Война разгорается. Уезжаем из Харькова
В 17-м году немцы приблизились к Харькову. Это было последнее наше лето в деревне под Харьковом. Жили мы у старушки — братья уверяли меня, что ей сто лет. Спали в горнице, на лавках-лежанках, а хозяйка спала тут же на русской печи. Горница выходила в сени, откуда был проход в крытый двор, где держали корову. Мы — это как обычно: мама, Сеня, Доля и я. Шурочка была у бабушки с дедушкой, а папа пытался заработать денег в городе, хотя работы становилось все меньше и меньше. Даже мы, дети, чувствовали тревожный дух тех дней: Доля шалил меньше обычного, а Сеня не отрывался от книги.

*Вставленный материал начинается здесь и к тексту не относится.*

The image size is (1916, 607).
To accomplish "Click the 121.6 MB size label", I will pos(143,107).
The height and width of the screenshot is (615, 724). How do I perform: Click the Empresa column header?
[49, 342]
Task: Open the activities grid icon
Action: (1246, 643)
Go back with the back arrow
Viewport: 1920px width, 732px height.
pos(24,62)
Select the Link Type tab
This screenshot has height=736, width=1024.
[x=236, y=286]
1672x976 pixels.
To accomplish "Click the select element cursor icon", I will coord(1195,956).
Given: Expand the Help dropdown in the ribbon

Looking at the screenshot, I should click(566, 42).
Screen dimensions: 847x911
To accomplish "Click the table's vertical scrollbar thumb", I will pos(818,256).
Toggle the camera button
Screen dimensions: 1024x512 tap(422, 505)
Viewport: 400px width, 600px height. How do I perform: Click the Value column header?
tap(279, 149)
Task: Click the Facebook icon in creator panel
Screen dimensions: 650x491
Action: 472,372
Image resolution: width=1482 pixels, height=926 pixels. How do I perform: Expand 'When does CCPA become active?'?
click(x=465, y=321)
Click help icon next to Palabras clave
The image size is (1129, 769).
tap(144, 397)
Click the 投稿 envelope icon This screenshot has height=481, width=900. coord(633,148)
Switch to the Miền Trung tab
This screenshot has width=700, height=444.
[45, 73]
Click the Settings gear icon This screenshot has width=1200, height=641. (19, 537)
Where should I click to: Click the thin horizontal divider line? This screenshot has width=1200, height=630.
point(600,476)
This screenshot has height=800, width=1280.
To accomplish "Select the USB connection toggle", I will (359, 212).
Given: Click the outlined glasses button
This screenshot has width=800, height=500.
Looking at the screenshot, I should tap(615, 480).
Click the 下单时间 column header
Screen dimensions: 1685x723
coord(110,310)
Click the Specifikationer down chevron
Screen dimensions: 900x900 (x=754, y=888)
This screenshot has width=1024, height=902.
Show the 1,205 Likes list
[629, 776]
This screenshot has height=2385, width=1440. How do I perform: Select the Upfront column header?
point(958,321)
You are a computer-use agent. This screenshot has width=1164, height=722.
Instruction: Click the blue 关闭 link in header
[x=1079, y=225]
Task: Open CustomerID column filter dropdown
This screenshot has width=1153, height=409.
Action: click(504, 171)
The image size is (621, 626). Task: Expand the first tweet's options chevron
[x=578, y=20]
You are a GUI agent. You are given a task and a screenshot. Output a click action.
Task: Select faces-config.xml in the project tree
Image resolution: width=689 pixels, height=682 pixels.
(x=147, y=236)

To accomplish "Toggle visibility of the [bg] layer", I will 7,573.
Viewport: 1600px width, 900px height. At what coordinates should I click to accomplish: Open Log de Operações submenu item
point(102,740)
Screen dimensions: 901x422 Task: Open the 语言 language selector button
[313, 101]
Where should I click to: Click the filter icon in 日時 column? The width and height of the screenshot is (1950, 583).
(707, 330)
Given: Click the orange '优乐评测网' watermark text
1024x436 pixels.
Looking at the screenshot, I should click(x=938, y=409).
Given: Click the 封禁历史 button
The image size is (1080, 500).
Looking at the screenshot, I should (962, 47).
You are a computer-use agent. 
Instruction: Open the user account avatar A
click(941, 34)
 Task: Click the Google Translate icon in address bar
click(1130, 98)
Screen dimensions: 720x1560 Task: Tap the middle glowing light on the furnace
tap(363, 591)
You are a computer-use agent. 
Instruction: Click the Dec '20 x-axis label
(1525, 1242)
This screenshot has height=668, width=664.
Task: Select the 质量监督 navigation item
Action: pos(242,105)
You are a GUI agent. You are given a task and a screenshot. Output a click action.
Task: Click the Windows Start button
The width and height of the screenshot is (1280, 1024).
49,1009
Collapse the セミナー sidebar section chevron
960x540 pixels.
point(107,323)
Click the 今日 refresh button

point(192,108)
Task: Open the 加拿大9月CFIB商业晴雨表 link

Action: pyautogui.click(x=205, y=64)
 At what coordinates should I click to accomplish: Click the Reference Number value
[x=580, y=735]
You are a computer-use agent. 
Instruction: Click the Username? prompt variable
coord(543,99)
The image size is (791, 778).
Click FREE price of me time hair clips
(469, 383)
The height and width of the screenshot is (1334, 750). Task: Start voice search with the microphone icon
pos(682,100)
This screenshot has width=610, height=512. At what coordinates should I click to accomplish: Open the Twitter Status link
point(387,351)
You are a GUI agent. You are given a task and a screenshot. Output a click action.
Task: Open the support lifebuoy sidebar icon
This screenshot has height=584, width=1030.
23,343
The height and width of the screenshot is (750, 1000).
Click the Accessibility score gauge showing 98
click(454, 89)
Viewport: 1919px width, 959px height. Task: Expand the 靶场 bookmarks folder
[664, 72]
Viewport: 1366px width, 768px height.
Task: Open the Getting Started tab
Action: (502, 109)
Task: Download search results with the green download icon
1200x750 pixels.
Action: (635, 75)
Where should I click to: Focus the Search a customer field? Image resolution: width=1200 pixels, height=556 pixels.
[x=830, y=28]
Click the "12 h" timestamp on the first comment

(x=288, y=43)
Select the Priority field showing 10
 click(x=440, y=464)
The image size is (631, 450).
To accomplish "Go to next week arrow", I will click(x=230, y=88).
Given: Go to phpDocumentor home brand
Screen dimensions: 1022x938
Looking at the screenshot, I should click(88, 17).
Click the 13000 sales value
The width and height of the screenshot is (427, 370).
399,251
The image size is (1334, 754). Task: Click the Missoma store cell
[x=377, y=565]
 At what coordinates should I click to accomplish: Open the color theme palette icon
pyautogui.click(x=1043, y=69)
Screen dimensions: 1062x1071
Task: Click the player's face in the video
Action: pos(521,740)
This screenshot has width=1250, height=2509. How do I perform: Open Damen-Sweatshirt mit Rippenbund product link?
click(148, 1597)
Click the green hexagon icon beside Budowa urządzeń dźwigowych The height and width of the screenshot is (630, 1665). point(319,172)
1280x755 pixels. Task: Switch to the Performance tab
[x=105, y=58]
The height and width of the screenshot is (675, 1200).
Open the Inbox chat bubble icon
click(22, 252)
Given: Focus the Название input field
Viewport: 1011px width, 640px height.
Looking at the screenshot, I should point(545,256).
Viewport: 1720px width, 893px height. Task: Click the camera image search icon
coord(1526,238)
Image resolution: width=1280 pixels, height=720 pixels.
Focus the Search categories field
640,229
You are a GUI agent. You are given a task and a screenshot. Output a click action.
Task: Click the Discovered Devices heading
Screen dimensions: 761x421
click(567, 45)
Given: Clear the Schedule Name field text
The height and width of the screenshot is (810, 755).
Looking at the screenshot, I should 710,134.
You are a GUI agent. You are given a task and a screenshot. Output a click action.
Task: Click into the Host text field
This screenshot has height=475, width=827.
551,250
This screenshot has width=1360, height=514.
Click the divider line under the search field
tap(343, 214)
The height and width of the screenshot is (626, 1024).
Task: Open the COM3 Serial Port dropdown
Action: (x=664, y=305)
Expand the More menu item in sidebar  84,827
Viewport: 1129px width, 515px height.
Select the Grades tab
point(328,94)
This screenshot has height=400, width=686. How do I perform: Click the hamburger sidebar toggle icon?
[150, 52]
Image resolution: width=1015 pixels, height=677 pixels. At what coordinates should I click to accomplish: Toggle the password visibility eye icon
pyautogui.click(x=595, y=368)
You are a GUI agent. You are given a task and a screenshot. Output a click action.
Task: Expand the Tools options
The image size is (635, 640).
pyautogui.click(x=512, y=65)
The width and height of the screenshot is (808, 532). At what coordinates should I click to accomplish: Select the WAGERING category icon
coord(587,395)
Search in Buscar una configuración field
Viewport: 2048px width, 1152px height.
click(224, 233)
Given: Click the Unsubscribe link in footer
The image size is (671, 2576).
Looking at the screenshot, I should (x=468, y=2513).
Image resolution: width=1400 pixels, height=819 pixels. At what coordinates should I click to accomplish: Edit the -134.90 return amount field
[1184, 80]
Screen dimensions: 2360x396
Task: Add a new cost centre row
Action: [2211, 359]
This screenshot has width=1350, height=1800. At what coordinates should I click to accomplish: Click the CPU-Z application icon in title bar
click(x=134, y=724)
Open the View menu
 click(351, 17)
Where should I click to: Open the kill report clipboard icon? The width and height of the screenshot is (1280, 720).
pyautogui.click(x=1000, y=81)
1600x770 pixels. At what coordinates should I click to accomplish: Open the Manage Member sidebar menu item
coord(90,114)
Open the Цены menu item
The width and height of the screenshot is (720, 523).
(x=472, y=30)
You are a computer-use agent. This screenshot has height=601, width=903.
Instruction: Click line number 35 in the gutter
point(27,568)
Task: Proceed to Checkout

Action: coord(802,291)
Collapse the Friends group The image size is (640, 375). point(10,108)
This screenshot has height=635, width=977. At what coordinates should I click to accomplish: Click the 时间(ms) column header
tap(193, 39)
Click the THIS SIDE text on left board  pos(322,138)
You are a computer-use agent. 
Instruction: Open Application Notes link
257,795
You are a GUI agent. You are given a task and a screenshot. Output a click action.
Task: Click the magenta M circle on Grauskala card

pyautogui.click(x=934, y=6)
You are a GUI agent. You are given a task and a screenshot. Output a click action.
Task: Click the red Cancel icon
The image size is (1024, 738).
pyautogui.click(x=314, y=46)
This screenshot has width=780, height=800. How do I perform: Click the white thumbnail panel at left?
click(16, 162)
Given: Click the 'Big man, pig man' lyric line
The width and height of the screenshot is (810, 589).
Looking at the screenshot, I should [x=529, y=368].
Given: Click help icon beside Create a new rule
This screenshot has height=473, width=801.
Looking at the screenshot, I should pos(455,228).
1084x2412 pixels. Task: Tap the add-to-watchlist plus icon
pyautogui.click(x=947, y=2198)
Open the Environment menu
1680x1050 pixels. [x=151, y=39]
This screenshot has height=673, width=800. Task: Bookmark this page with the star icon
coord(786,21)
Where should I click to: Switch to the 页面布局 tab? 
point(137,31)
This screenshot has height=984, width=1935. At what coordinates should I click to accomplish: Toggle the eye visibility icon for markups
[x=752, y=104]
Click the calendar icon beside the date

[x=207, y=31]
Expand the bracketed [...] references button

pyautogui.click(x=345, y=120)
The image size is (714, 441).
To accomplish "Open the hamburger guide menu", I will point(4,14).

Мама и Доля заболели испанкой одновременно. Испанкой в то время называли грипп. Бои уже шли недалеко от нашей деревни, слышны были залпы орудий. Все окна были закрыты ставнями, но мы, дети, весь вечер смотрели через щели на огненные полосы от летевших снарядов — будто звезды мелькают. У мамы и Доли высокая температура, они горят — но мы все равно жмемся к ним. Доля смотрит вместе с нами за вспышками снарядов. Он очень возбужден, ненадолго засыпает и, проснувшись, рассказывает, что ему приснился роковой, сулящий смерть сон. Мы допытываемся, что ему приснилось, но Доля, не отвечая, вдруг встает с постели, падает на колени и начинает молиться на иконку, висевшую у кровати: «Боженька, боженька…» Наши родители никогда не молились, только бабушка и дедушка — по-еврейски. Нервы напряжены до предела. И тут открывается дверь — и в комнату входят без стука несколько подвыпивших мужиков. «Соломоновна, — говорят, — тебе все равно помирать… Отдай нам самовар — а мы выпьем у шинкаря за упокой ваших душ». Мы, дети, дружно зарыдали. Мама сказала: «Рано вы собрались нас поминать». Дружный детский рев заставил крестьян уйти. Ночью опять пришли крестьяне и говорят: «Стреляют сильно, страшно. Мы уходим прятаться в картофельные ямы». Мама говорит: «Я не могу уйти — в хате вот старуха столетняя, ей надо в четыре утра корову доить», — и мы остались. Мама считала, что немцы культурная нация и мирным людям вреда не причинят — тем более больным и детям.